A significant difference between the two instruments lies in the basis of reasoning. As such, the FES is based on the algorithms and deductions, while the ANN is based on the inference from simulating the learning mechanisms of specialized neurons. Based on the techniques used for processing information, the ESF uses sequential methods of processing while ANN has parallel processing, that is, each neuron performs functions in parallel with other neurons in the network.

In the case of learning processes and reasoning in the FES, learning is made outside of the system and the knowledge is obtained from outside and then coded in the knowledge base. For ANN, the knowledge accumulates in the form of weights of the connections between the nodes (neurons), the learning process being internal, permanently adjusting the knowledge deployments as new examples. The FES is based on the method of deductive reasoning, unlike the ANN, in which the methods are inductive. The algorithms of inference of the FES are based on the logic of the sequence “forward or backward” method in the knowledge base, and the ANN uses the approximate correlation of the components of the knowledge base in order to return to items previously learned.

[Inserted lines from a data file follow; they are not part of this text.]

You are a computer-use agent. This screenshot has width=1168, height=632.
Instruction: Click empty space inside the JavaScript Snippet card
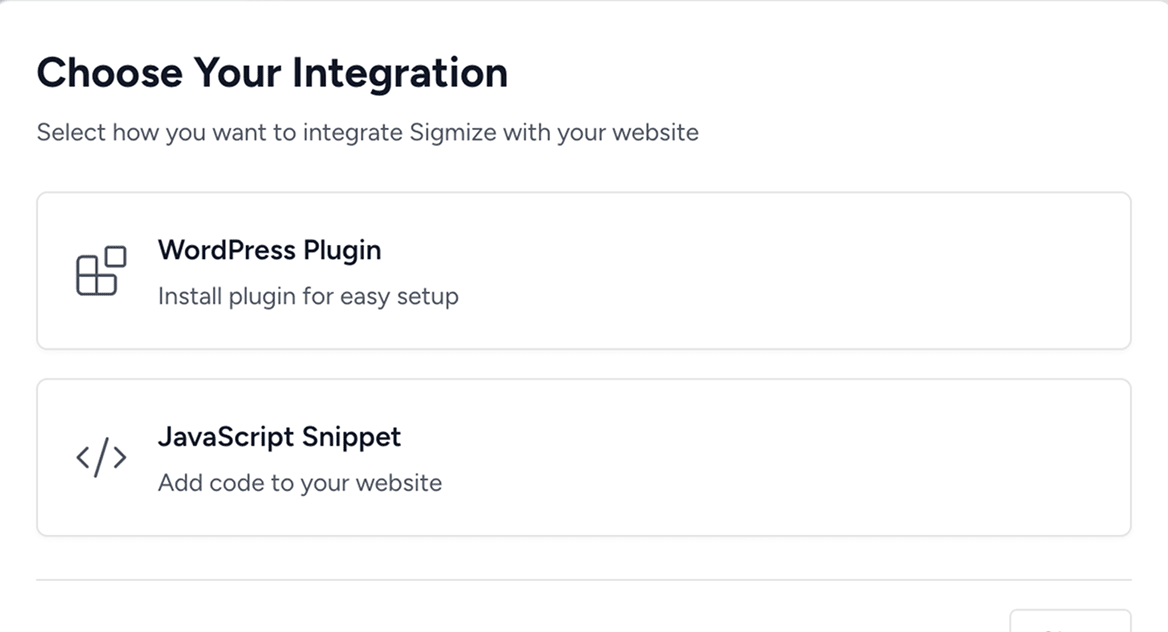tap(800, 458)
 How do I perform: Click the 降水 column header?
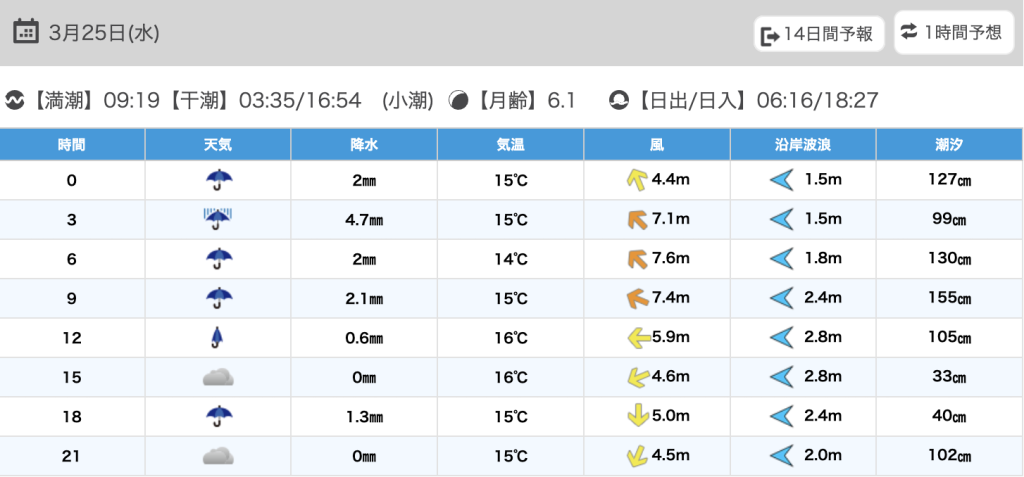[x=364, y=145]
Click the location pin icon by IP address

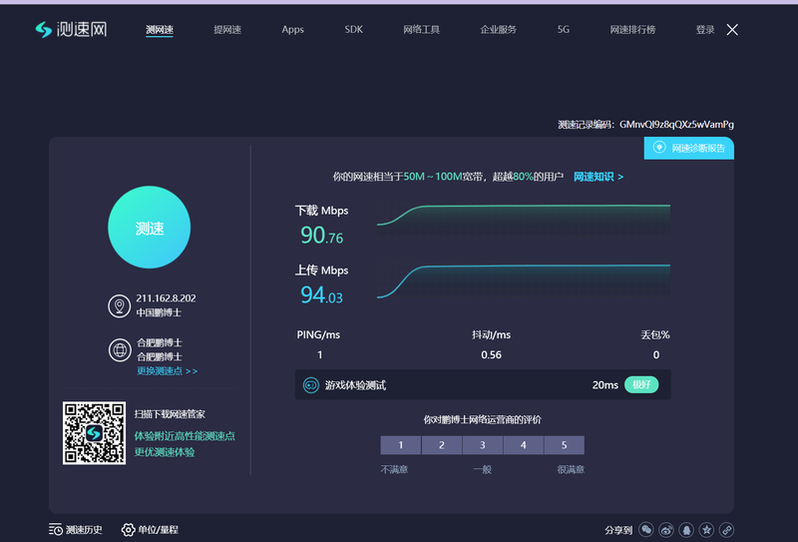[x=120, y=306]

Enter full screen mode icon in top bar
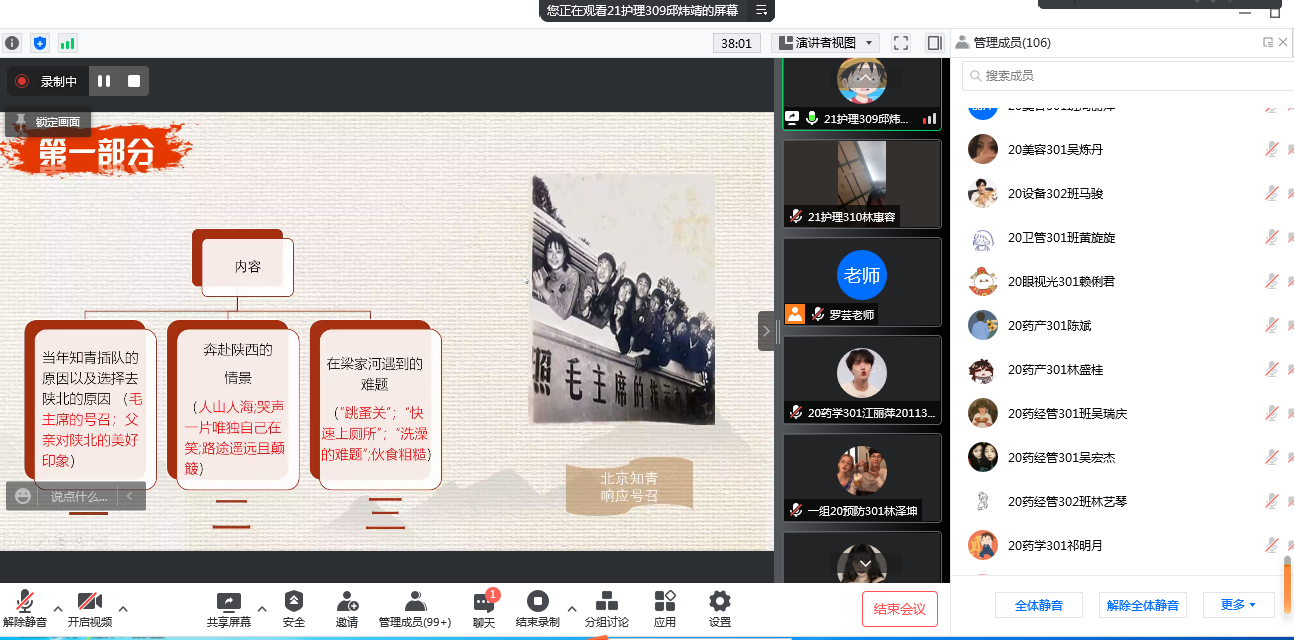pos(901,43)
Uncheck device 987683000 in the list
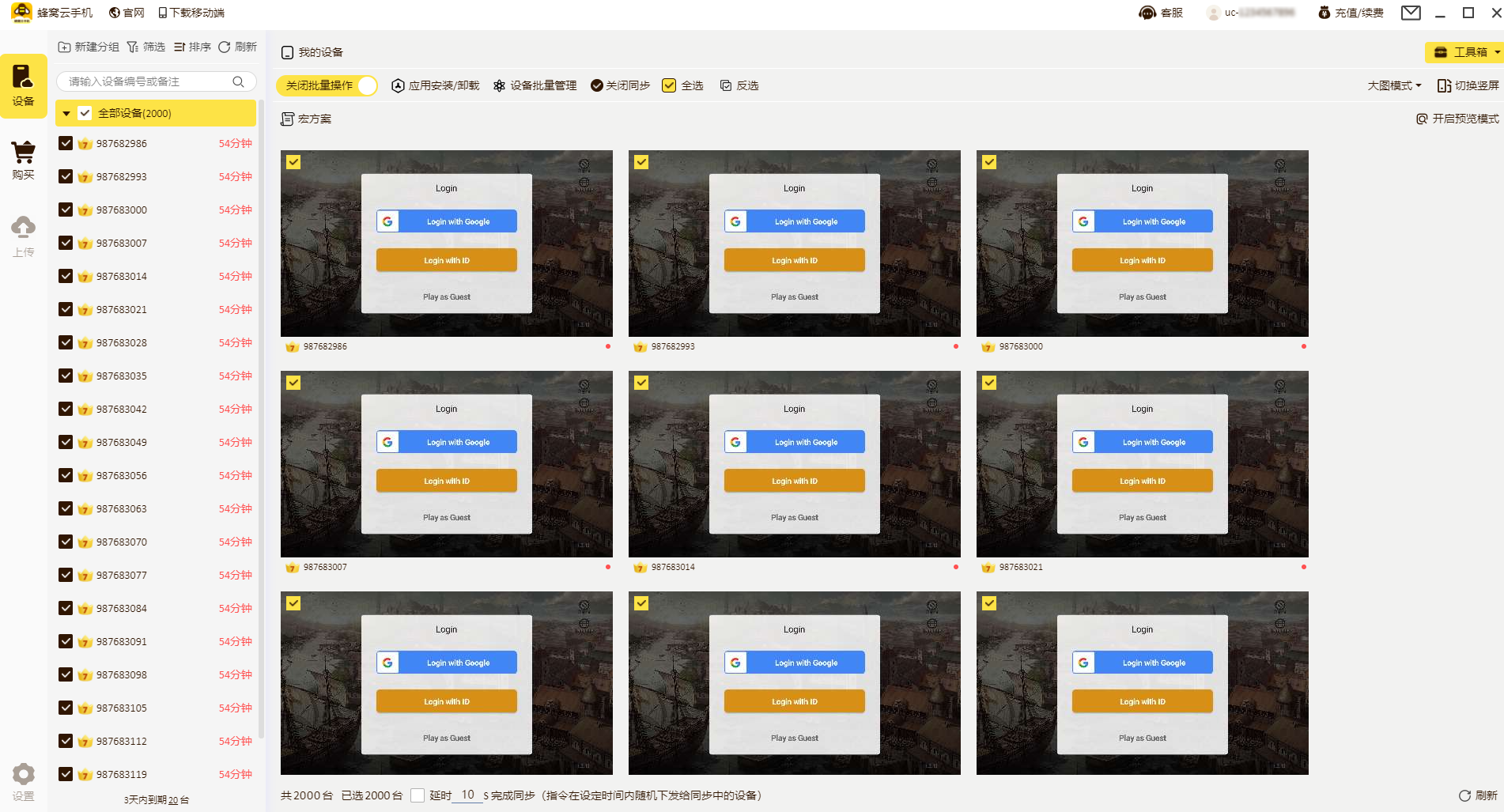 pos(66,210)
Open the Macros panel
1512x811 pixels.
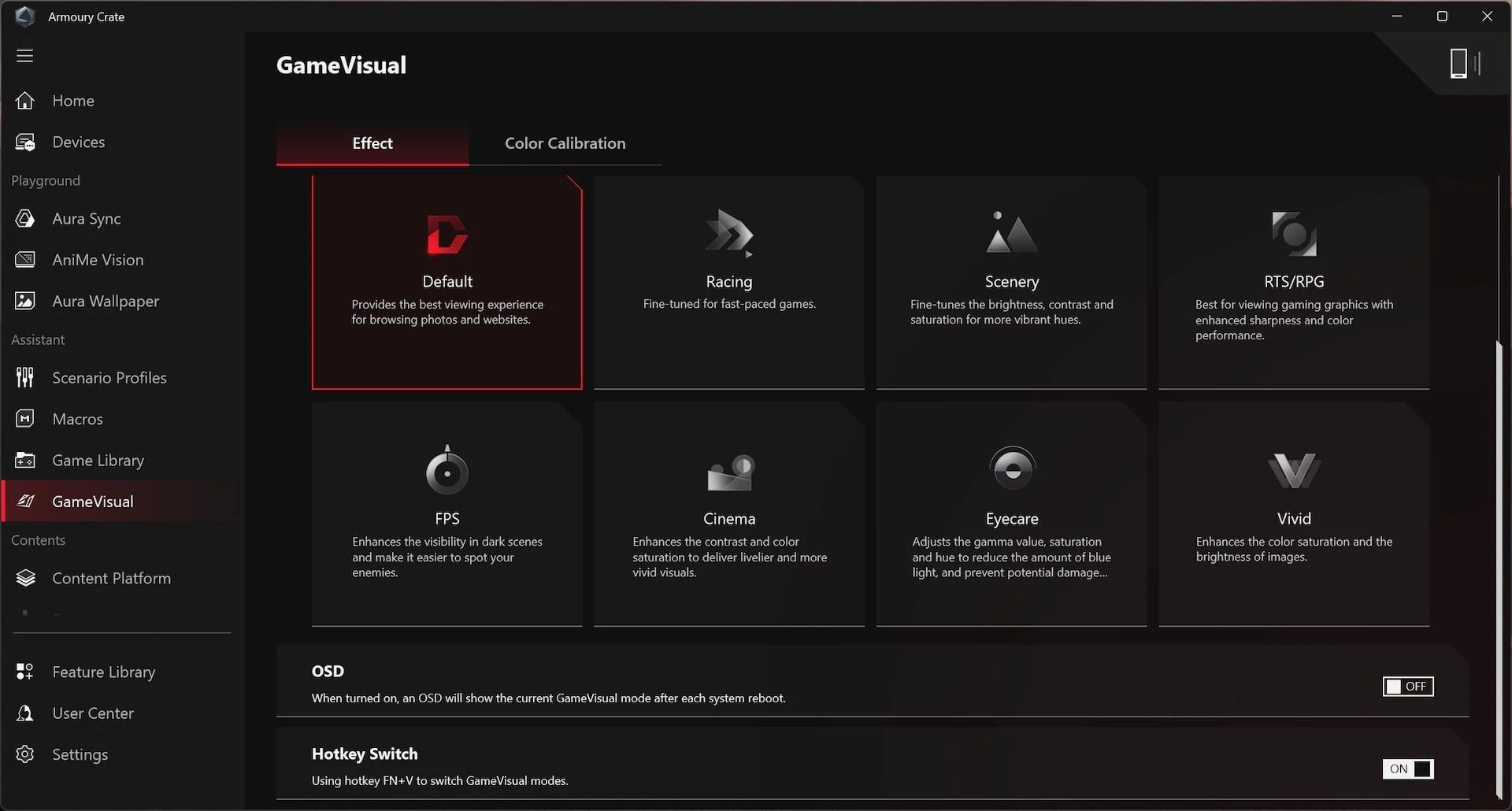pyautogui.click(x=76, y=418)
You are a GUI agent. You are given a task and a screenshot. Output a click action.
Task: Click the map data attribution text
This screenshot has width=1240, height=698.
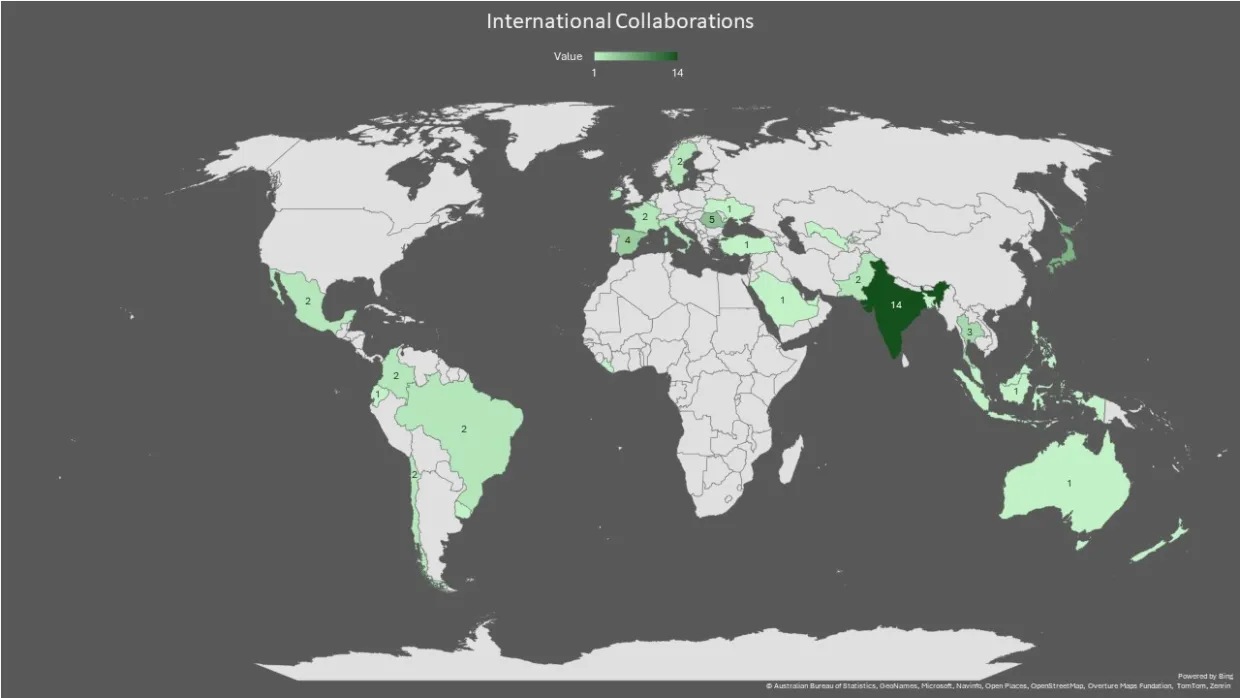pos(998,687)
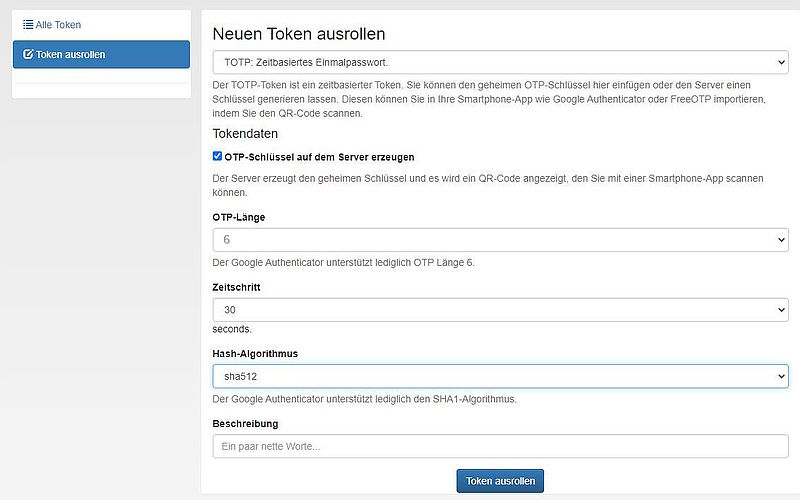Click the chevron arrow of the OTP-Länge field
The image size is (800, 500).
point(781,240)
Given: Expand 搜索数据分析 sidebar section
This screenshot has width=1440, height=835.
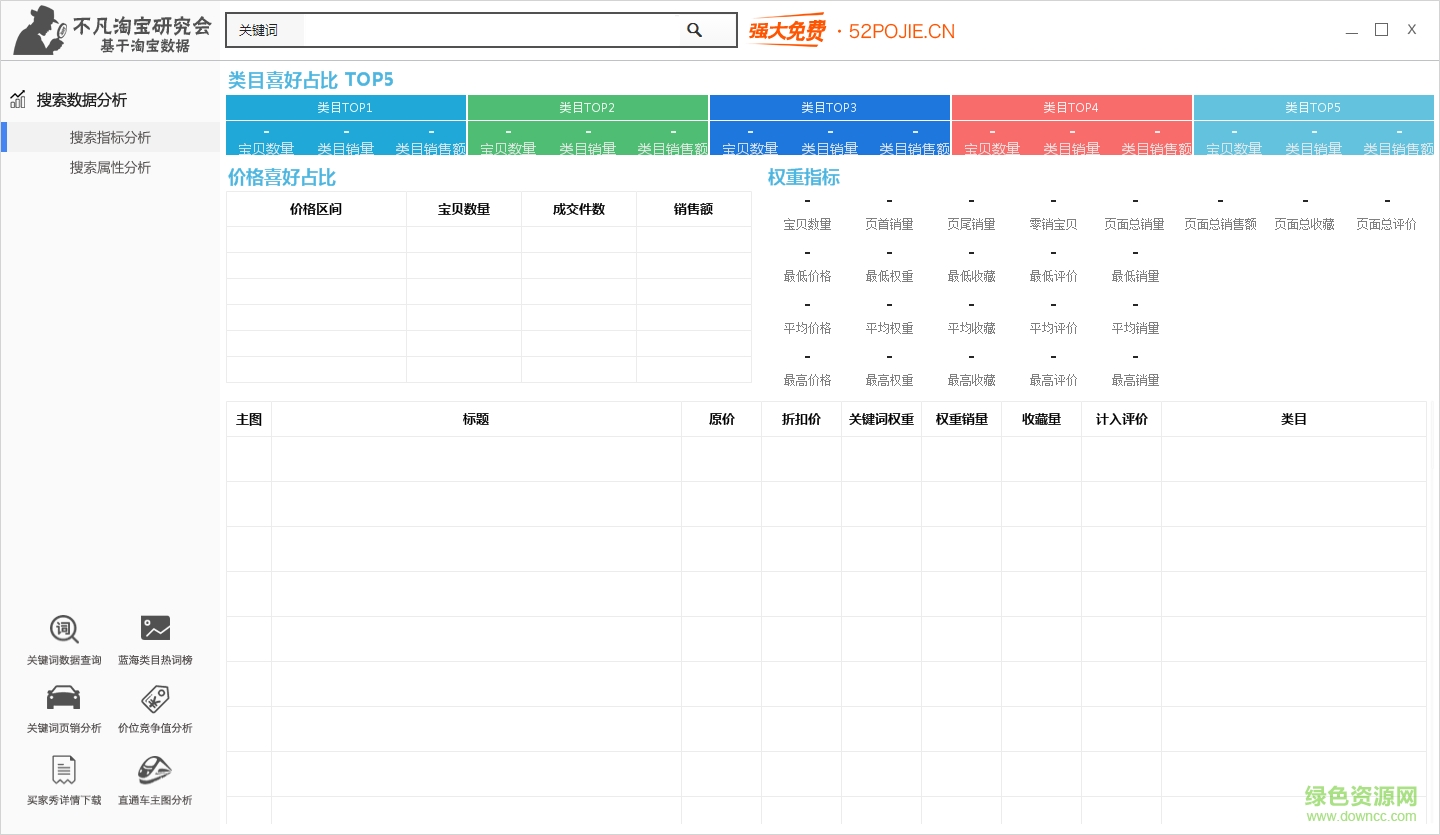Looking at the screenshot, I should tap(82, 100).
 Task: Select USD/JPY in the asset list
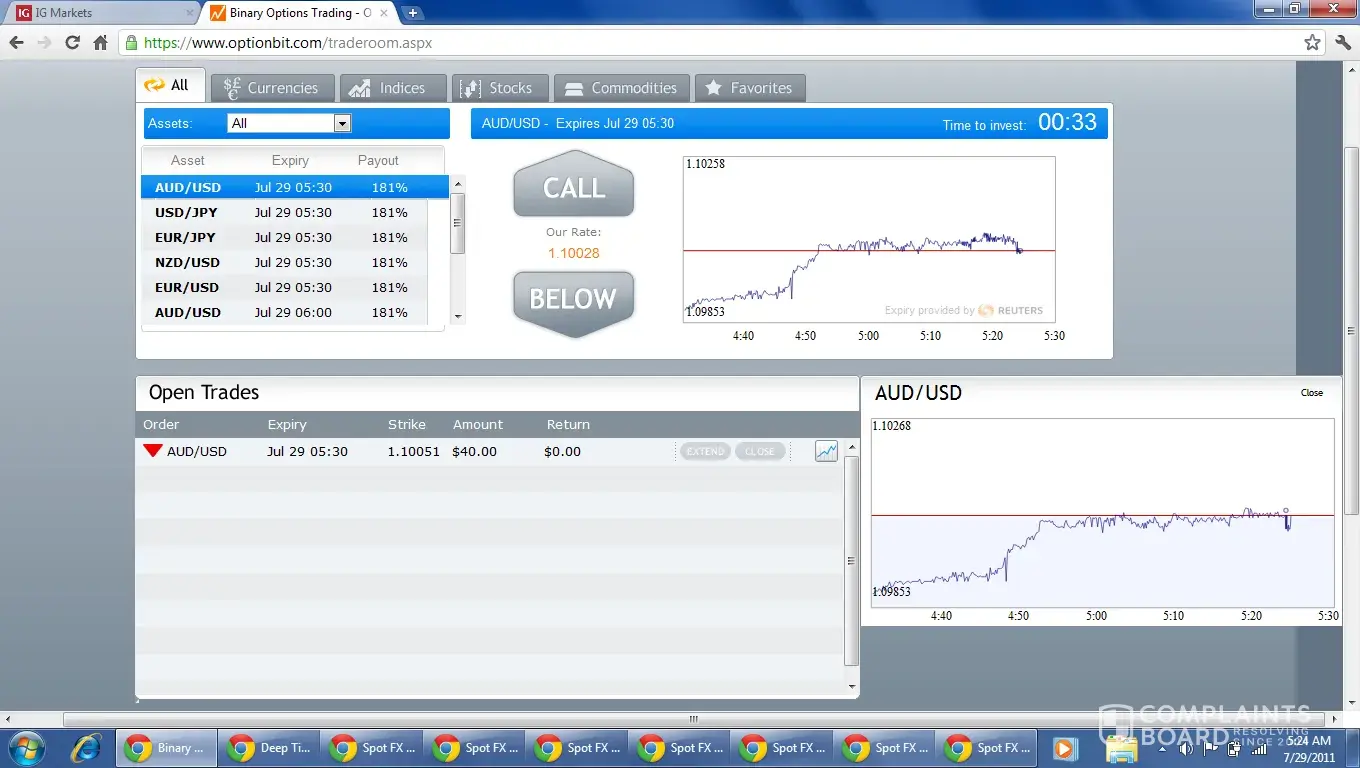pos(186,212)
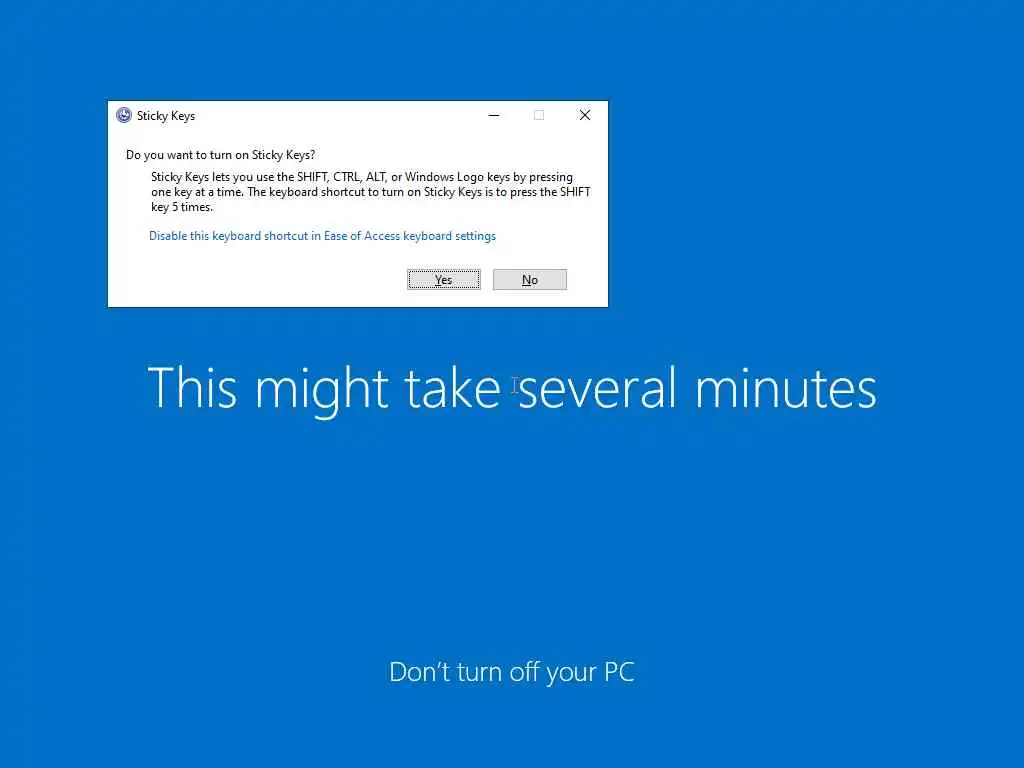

The ANN may acquire knowledge through direct learning from examples, which constitutes an advantage, on the basis of algorithms of specific learning with the possibility to learn from the incomplete or partially incorrect or contradictory input data, having the capacity to generalize. On the other hand, the FES has the advantage of a friendly user interface with the possibility of incorporating elements of heuristic reasoning.

One of the basic paradigms of artificial intelligence, with applications in the medical field, is to find a tool which will make it possible to the representation of a large number of meta‐knowledge, consistent, and usable for the user. There are two approaches of a computerized system based on knowledge: the first approach is one in which the field of knowledge representation is based on the rules. This involves the necessity that human experts extract rules from its experience and express them in the form of explicit and comprehensible rules. The system has the explanatory and perfect skills and performs well with incomplete information and inaccurate (fuzzy) using the factors of trust, but the construction of such base of knowledge is a difficult task.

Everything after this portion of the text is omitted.